This week’s Parashah offers insight into the timeless lesson of leadership.
The Israelites have successfully fled Egypt. Moses is reunited with his wife, children and Midianite father-in-law Yitro, to whom he recounts all the things that have transpired.
All seems well to Yitro until Moses describes the way in which order amongst the people is kept. Moses is single-handedly judging every dispute that needs to be settled. Yitro is concerned. And rightly so. How could one person oversee the entanglements of an entire nation? He tells Moses, “It is not a good thing what you are doing. You will surely wear yourself out and these people as well. For the task is too heavy for you; you cannot do it alone.” (Exodus 18:17)
Yitro goes on to describe a system of appointing reliable people to help Moses oversee the needs of the Israelites. If Moses works out such an arrangement, the people will “be in peace” (Exodus 18:23).
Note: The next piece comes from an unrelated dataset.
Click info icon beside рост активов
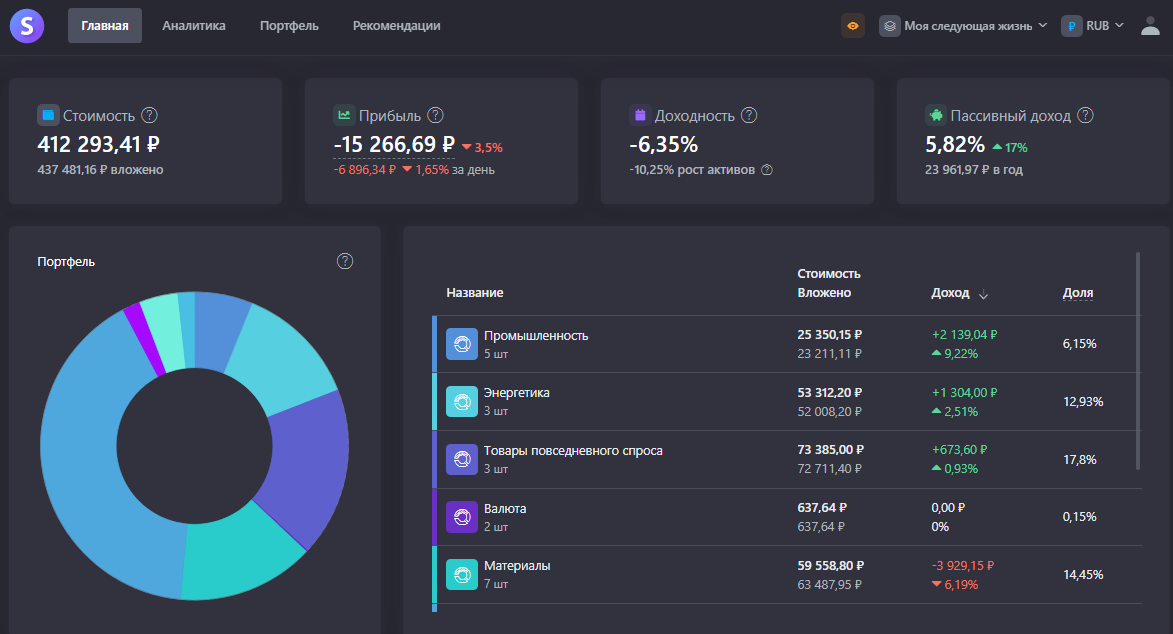This screenshot has height=634, width=1173. (x=767, y=170)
I think it’s really interesting that Moses – a character that is so vocal and talks directly to God – utters not one word in the entire exchange. The text only tells us that he “listened to the voice of his father-in-law.” That’s it. There is no rebuttal, no response showing us how Moses actually felt about his father-in-law’s advice. Why? I think it’s because Moses, probably recognized, that he needed help, didn’t know how to ask for it and perhaps, felt simply relieved that someone offered him a solution.
Can’t we all identify with this? In asking for help, we reveal certain needs and open ourselves up to critique. This is a difficult situation to put oneself in – especially in a leadership role. The classic archetype of a leader is solitary, one in which there is a need to be independent and to figure things out without the help of others. That being said, it is only one archetype. I feel as if I’ve had enough experience in life at this point that I can say that there is no one that has everything figured out. Furthermore, I have also come to believe that it is the leaders that know how to ask for help in times of need that are the ones to be our eternal role models. While this isn’t Moses in this moment, he does display another important characteristic of leadership – receptivity to feedback. He follows Yitro’s advice in appointing people to help him govern.
Lastly, I also love how this episode ends because there is a symbolism in it. Yitro vanishes just as quickly as he appears, “Then Moses bade his father-in-law farewell, and he went on his way to his own land” (Exodus 18:27). Sometimes good advice is like that too. One moment it is in front of us and in the next moment it is gone. It’s just up to us make an actionable step.